Helloworld Travel has revealed some unsurprisingly dour quarterly results and an equally dismal outlook, as the company continues to wade through the COVID-19 pandemic.
In an update to shareholders on Friday, Helloworld said its total transaction value (TTV) fell 17.6 per cent to $1.3 billion in the third quarter of FY20, compared to the same period last year, with most of the decline occurring in March.
The company’s quarterly earnings before interest, taxes, depreciation, and amortisation for the quarter was $2 million, which it described as “a significant decline” on the same period last year.
At the end of April 2020, Helloworld had $150 million in total cash, including the $10 million drawdown of existing debt facilities, the receipt of prior year tax refunds and recoupment of current year tax instalments.
Over the last two months, the company has progressively reduced its net operating costs to approximately $2 million per month.
Helloworld said this includes non-discretionary capital expenditure after taking into consideration the JobKeeper allowance in Australia and Wage Subsidy in New Zealand, as well as revised office rental terms and revisions to other contractual arrangements with commercial partners.
The company reduced its staff headcount by 75 per cent at the beginning of April, but has been able to re-engage with employees since the introduction of the federal government’s JobKeeper initiative.
Helloworld has applied for the JobKeeper allowance for over 1,000 staff in Australia. In New Zealand, the company has received the Wage Subsidy allowance for our 290 employees and is passing this payment on fully to those who are eligible to receive it.
There are currently over 560 personnel working for the travel agency network across Australia, New Zealand and elsewhere, with many on reduced hours. More than 1,050 of its employees have been stood down around the world.
The company’s net salary costs have been reduced from an average $12 million per month to $1 million net of government allowances.
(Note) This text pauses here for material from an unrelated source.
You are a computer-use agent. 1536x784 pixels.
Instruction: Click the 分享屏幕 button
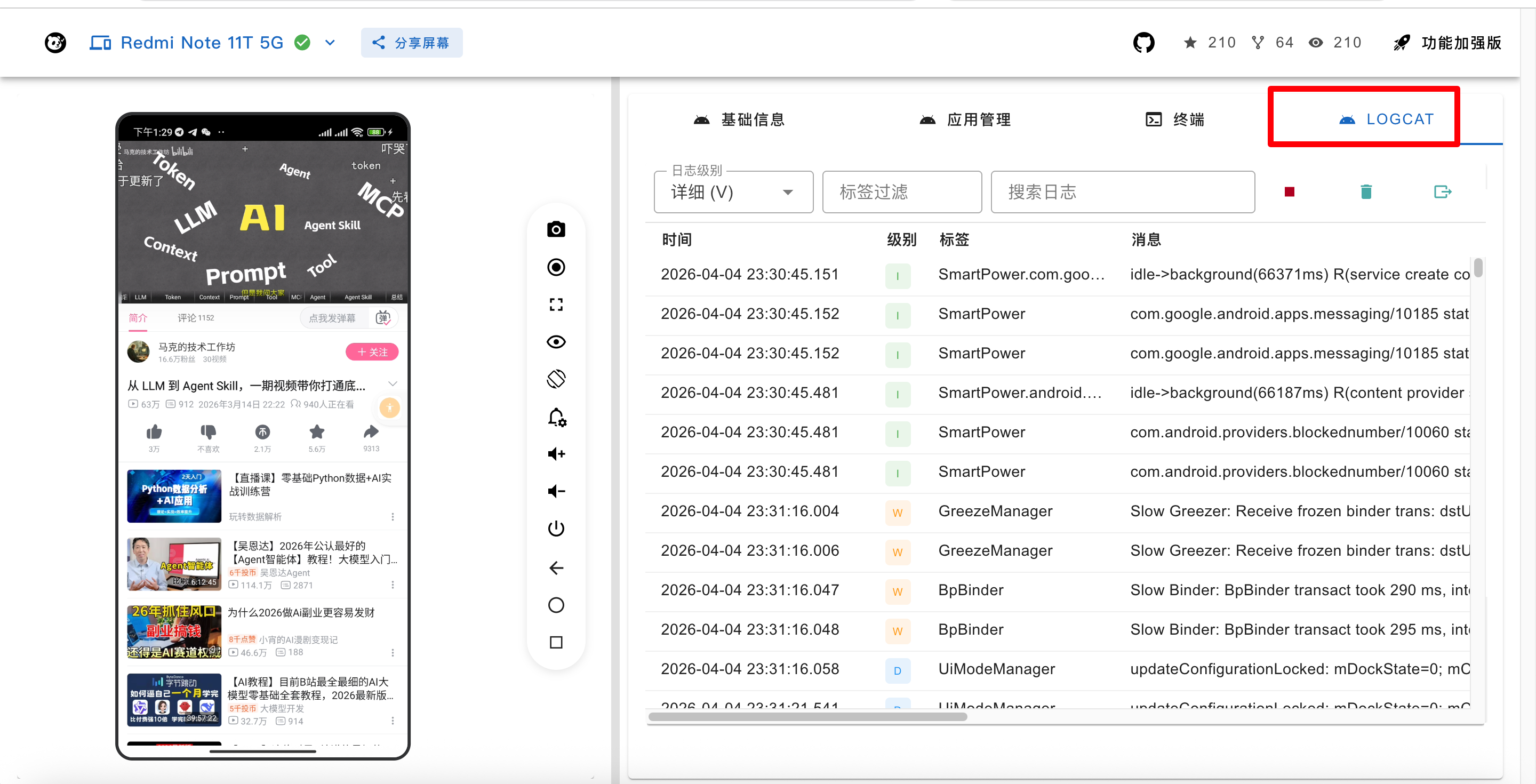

This includes Helloworld’s two executive directors agreeing to reduce their salaries to zero since late March.
In total, Helloworld expects its cost saving initiatives to reduce net monthly operating expenditure, including the benefit of government allowances and other operations, from $23m per month to approximately $2 million per month (excluding non-cash charges) from mid-April onwards.
Total one-off cash redundancy costs of roughly $420,000 were incurred in March, with the company expecting further smaller amounts to be incurred in the June quarter.
Helloworld also revealed that it is owed approximately $3.7 million in override and marketing income from Virgin Australia following the airline’s collapse.
“We are awaiting further details as to the recoverability of that amount in due course from the administrators,” the company said.
Revenue to plummet 95 per cent
Looking forward, Helloworld expects revenue of no greater than five per cent of previous levels for a six-month period between April and September 2020.
The company is predicting the re-opening of Australia’s domestic travel market by September 2020 and of the trans-Tasman markets in October or November.
Helloworld does not expect mid- to long-haul international outbound travel in the corporate or leisure markets to resume “with any material volume” until 2021.
It noted that a full return to past levels will be conditional upon a vaccine or cure for COVID-19 having been developed and widely distributed.
Based on current expectations, Helloworld said it will incur cash losses of $1.5 million to $2 million per month for the next six months, moving to a break-even position in the second quarter of FY21 and towards a small profit in the second half of the next financial year.
The company said it has sufficient liquidity to maintain operations for a period of 12 months or longer and is not intending to undertake a capital raising at this point in time.
Helloworld’s agency networks in Australia and New Zealand are processing “tens of thousands of refunds” for travel booked with its supplier partners, and are charging the agreed cancellation fees at the time of the original booking.
The company noted that many suppliers, including airlines, cruise operators, tour operators and other providers, have unilaterally changed their cancellation conditions and are offering future travel credits rather than cash refunds.
“Many customers are agreeable to accepting credits for future travel, particularly on the basis that any applicable cancellation fees are fully waived,” it said.
“However, we are working with suppliers on behalf of our customers who are seeking a cash refund where such a refund was a term of the original booking.”